Alors, pourquoi titrez-vous votre livre Vaincre
les peurs? Il est vrai que vous en rabattez, finalement,
puisque, au dernier chapitre, vous promettez seulement de les
«apprivoiser»: vous n'y croyez pas vous-même!
Est-ce que la religion n'est pas plus efficace pour vaincre
les peurs?
- Si, elle est mille fois plus efficace quand on y croit. Trois
discours nous promettent de faire quelque chose des peurs: le
discours religieux, le discours psy et le discours philosophique.
La particularité du discours philosophique, c'est, comme
le dit très bien Epictète, non pas de prétendre
nous débarrasser des peurs, mais de nous apprendre à
en faire quelque chose, de les vaincre, au sens où le
judoka fait quelque chose de la force de son adversaire: il
s'en sert comme d'un levier. Cela dit, je n'ai jamais rencontré
de croyant véritablement débarrassé des
peurs. Quant à mes amis en analyse, je les vois généralement
en proie aux mêmes phobies après dix ou vingt ans
de divan.
La philosophie, tout de même, n'a pas les
moyens de nous promettre la lune, contrairement à la
religion, qui, elle, propose une alternative à la mort.
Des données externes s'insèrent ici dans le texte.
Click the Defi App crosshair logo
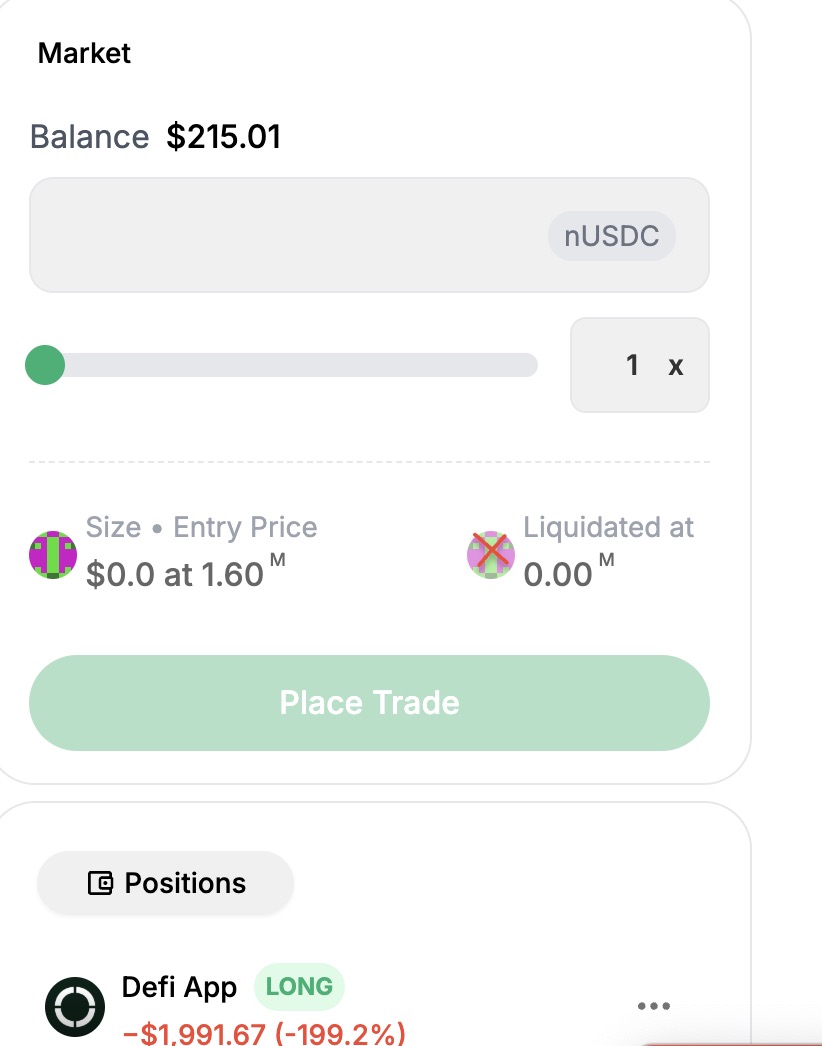 pos(75,1007)
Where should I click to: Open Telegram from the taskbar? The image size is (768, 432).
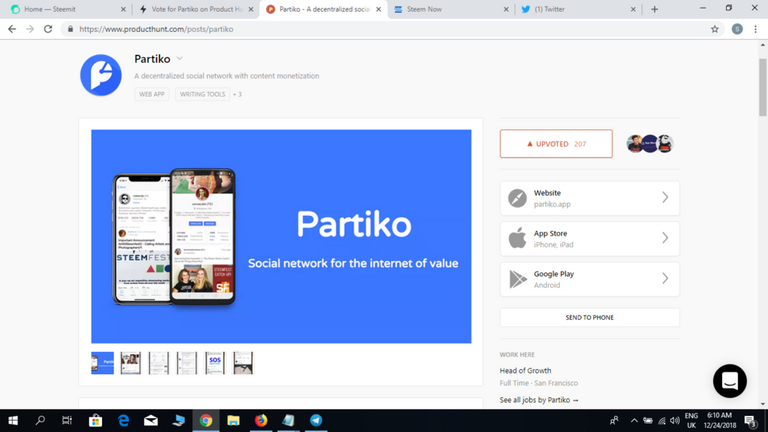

- Le Christ, en particulier, nous propose la plus belle alternative
qui soit, en nous promettant de retrouver les gens qu'on aime
après la mort. Très bien. Mais il faut y croire.
Et encore… Je ne pense pas qu'on se débarrasse
des peurs au sens où on les exterminerait. C'est une
illusion. On apprend à vivre avec elles ou à les
apprivoiser, comme le Petit Prince avec son renard. Se sauver
de la peur, c'est la transformer en quelque chose d'utile, de
positif. Est-ce qu'on agirait si on n'avait pas peur? D'ailleurs,
je ne crois pas au bonheur.
Vous ne croyez pas au bonheur, ou est-ce un concept
sans intérêt?
- Je n'y crois pas, parce que la chose est indéfinissable.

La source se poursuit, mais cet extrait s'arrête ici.